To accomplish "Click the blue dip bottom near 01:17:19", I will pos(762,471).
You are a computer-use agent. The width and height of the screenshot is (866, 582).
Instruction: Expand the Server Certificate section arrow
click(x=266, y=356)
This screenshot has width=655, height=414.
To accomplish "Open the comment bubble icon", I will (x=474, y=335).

__________________________________________________

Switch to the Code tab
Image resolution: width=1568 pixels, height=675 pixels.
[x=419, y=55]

__________________________________________________

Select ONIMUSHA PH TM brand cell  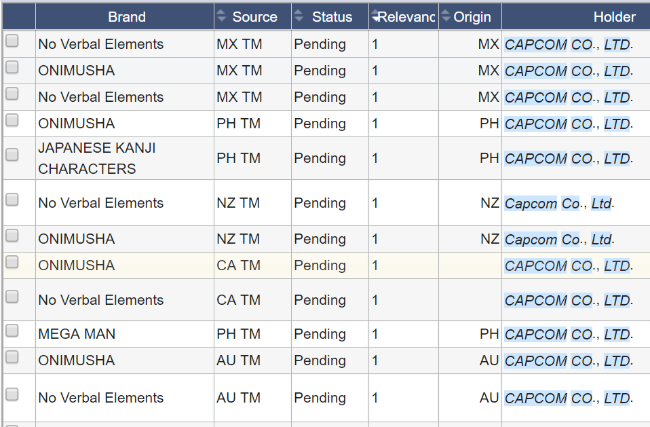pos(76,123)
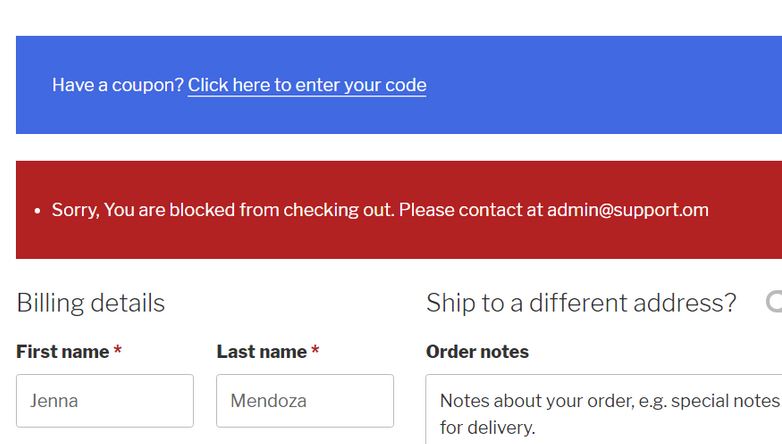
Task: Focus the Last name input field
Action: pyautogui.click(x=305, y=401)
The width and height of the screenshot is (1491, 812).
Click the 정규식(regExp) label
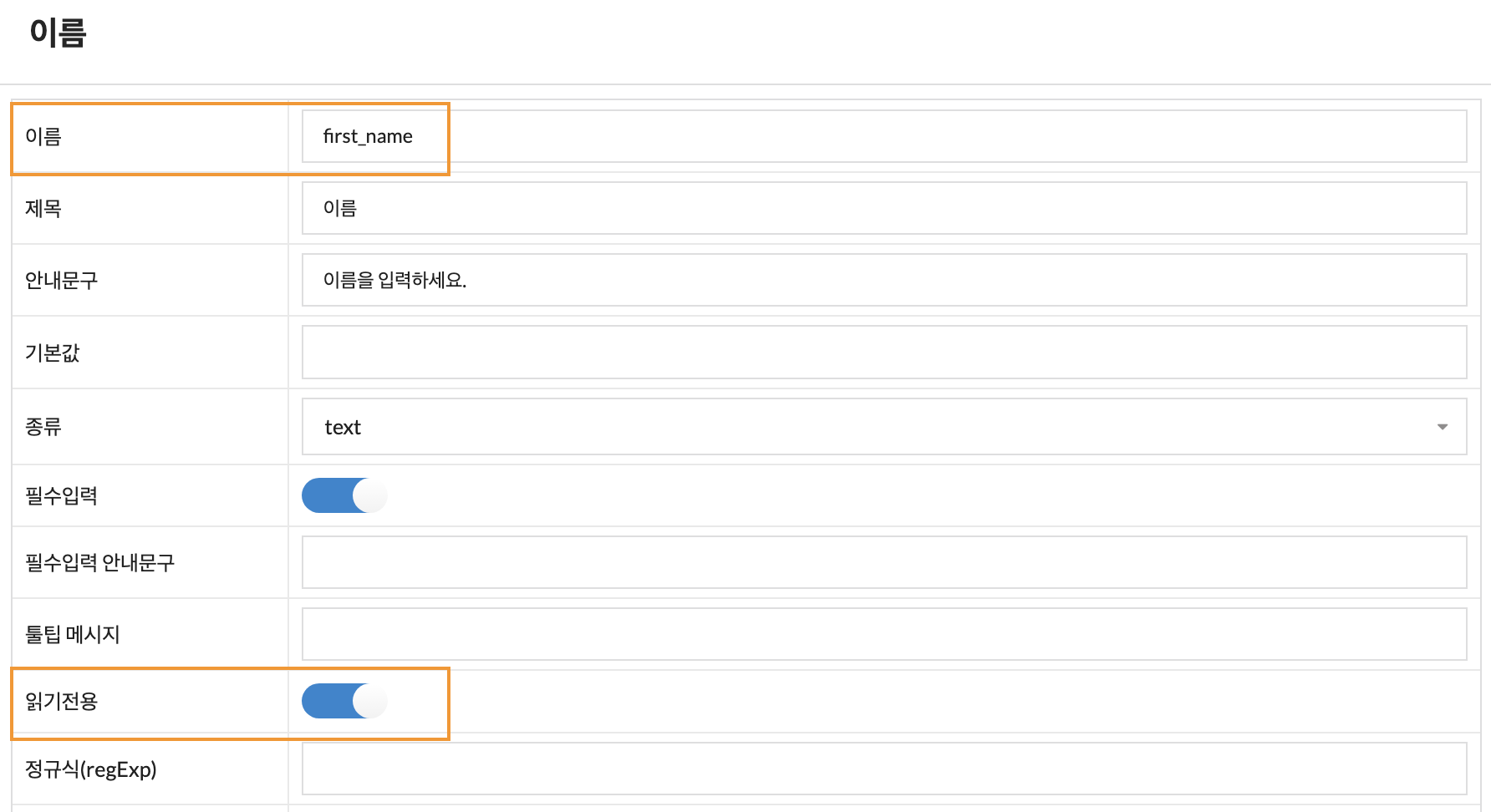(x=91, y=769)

__________________________________________________

• _WHAT YOU NEED TO DO_:
Copy out each line of the data that has the word "screenshot" in it.

• _SOLUTION TO THIS EXERCISE_:
You are a computer-use agent. The width and height of the screenshot is (866, 582).
This screenshot has width=655, height=414.
The width and height of the screenshot is (1491, 812).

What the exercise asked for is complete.